Bild: Der angenehm abgekämpft aussehende Linder wird von denen gewählt, die f…
Mein absoluter Lieblingssatz dieser Tage lautet: „Also, ICH weiß gar nicht,
wen ICH noch wählen kann!“ Okay, wir sind inmitten eines weiteren
Bundestagswahlkampfes, in dem nicht über die zukunftsentscheidenden Dinge
gesprochen wird.
Das ist ein Problem. Aber hinter dieser im Empörungsmodus vorgetragenen
Klage steht zu oft undemokratische Selbstverliebtheit. Das Gefühl, dass die
zur Wahl stehenden demokratischen Parteien den eigenen Ansprüchen an
Solidarität und Nonkonformismus, an universalistische Moral und
Haltungsästhetik, nicht annähernd genügen. Auch oder gerade jene Partei
nicht mehr, die man sonst immer wählte.
Ich frage dann gern: Welche drei realistischen politischen Projekte sind
denn für Sie zentral? Dann ist Schweigen im Walde.
Die zweite emotionale Dynamik in den Milieus, die mir zugänglich sind,
konzentriert sich in der Frage: Soll ich Frau Merkel wählen? (Man sagt ja
jetzt „Frau Merkel“.) Das sind Leute, die Frau Merkels Politikmix aus
Sozialdemokratie, identitätspolitischer Liberalität und sozialökologischer
Apathie als verlässlichen Umgang mit einer Welt schätzen gelernt haben, in
der es – laut Peter Sloterdijk – fast nur darum geht, unter verschiedenen
Übeln das für den Moment kleinste zu finden. Dennoch sind diese Menschen
hin- und her gerissen, weil sie mit der Union kulturell nichts zu tun haben
wollen und Frau Merkel wählen nicht dem idealistischen Bild entspricht, das
sie von sich selbst entworfen haben. Ihnen zittert jetzt schon die Hand
beim Gedanken an die Wahlkabine.

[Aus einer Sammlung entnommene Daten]

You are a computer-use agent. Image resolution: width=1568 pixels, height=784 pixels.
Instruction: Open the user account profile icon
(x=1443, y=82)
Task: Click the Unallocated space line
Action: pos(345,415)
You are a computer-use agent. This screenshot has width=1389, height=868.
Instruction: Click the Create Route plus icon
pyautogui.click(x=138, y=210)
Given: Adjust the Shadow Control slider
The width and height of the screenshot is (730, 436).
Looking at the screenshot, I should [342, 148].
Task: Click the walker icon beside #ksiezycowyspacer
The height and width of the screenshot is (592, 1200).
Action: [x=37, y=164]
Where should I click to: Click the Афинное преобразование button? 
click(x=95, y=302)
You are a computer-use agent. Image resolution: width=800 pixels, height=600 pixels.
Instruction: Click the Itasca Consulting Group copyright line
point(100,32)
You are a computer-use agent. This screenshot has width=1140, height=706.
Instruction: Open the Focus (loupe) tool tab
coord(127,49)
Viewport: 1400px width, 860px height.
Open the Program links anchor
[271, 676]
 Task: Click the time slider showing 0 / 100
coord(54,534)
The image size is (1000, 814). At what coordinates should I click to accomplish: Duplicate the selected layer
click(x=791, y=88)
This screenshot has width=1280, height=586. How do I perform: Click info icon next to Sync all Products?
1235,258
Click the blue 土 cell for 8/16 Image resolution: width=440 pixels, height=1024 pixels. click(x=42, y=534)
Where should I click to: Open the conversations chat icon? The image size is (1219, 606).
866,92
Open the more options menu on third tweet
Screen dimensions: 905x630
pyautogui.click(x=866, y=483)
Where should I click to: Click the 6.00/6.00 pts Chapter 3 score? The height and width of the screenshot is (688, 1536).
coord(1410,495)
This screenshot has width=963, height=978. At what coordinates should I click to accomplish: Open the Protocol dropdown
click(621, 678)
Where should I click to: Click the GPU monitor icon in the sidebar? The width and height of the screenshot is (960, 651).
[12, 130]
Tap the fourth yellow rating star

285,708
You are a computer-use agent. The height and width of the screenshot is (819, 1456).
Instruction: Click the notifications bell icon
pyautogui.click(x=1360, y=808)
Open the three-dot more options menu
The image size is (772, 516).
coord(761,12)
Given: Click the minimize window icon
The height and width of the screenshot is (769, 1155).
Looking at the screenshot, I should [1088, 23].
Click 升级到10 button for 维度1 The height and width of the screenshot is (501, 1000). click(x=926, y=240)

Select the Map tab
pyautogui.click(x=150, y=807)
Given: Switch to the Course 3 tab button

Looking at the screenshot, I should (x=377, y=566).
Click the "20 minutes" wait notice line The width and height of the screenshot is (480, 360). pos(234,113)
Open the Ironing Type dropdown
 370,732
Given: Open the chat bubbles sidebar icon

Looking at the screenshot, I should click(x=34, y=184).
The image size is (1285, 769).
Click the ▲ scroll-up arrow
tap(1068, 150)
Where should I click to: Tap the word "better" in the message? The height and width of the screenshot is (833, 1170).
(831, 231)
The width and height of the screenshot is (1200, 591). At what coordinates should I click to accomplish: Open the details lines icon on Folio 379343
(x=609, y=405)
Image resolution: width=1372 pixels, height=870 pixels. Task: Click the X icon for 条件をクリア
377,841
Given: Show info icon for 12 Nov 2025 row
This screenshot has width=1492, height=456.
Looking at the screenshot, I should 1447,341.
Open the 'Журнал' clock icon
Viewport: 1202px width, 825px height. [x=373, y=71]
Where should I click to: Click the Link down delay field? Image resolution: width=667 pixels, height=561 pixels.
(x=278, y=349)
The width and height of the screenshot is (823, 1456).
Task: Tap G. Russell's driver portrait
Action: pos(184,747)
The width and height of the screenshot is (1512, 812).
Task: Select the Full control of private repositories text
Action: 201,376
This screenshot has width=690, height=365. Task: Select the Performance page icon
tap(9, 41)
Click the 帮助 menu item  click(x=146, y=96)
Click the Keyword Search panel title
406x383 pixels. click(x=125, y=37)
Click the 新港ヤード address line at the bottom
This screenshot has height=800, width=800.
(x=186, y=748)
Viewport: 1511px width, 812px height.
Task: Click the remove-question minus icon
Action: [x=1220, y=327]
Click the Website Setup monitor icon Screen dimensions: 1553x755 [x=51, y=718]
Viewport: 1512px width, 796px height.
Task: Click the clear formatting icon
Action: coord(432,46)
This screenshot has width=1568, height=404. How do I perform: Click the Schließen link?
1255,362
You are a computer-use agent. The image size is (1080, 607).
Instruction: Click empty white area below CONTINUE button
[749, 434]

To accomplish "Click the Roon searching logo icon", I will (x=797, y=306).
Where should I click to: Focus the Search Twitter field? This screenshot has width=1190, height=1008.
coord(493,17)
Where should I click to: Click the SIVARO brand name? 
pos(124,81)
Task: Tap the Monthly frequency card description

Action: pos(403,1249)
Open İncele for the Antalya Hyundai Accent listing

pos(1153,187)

# ÜBUNGSAUFGABEN
A) Beantworte anhand des Auszugs die folgenden Fragen:
(i) Welcher Satz wird im Auszug als absoluter Lieblingssatz bezeichnet?
(ii) In welcher Frage konzentriert sich die zweite emotionale Dynamik?
(iii) Auf wen beruft sich der Auszug mit der Aussage, es gehe fast nur darum, unter verschiedenen Übeln das für den Moment kleinste zu finden?
B) Schreibe den Abschnitt des Auszugs von „Die zweite emotionale“ bis „an die Wahlkabine.“ wortgetreu ab.
C) Prüfe, ob die folgenden Aussagen mit dem Auszug übereinstimmen. Antworte jeweils mit Ja oder Nein und belege die Antwort mit einem wörtlichen Zitat.
(i) Im laufenden Bundestagswahlkampf wird über die zukunftsentscheidenden Dinge gesprochen.
(ii) Auf die Frage nach drei realistischen politischen Projekten folgt Schweigen.
(iii) Die hin- und hergerissenen Menschen wollen mit der Union kulturell nichts zu tun haben.

# LÖSUNGEN
A)
(i) „Also, ICH weiß gar nicht, wen ICH noch wählen kann!“
(ii) „Soll ich Frau Merkel wählen?“
(iii) Auf Peter Sloterdijk.

B)
Die zweite emotionale Dynamik in den Milieus, die mir zugänglich sind,
konzentriert sich in der Frage: Soll ich Frau Merkel wählen? (Man sagt ja
jetzt „Frau Merkel“.) Das sind Leute, die Frau Merkels Politikmix aus
Sozialdemokratie, identitätspolitischer Liberalität und sozialökologischer
Apathie als verlässlichen Umgang mit einer Welt schätzen gelernt haben, in
der es – laut Peter Sloterdijk – fast nur darum geht, unter verschiedenen
Übeln das für den Moment kleinste zu finden. Dennoch sind diese Menschen
hin- und her gerissen, weil sie mit der Union kulturell nichts zu tun haben
wollen und Frau Merkel wählen nicht dem idealistischen Bild entspricht, das
sie von sich selbst entworfen haben. Ihnen zittert jetzt schon die Hand
beim Gedanken an die Wahlkabine.

C)
(i) Nein: „in dem nicht über die zukunftsentscheidenden Dinge gesprochen wird“
(ii) Ja: „Dann ist Schweigen im Walde.“
(iii) Ja: „weil sie mit der Union kulturell nichts zu tun haben wollen“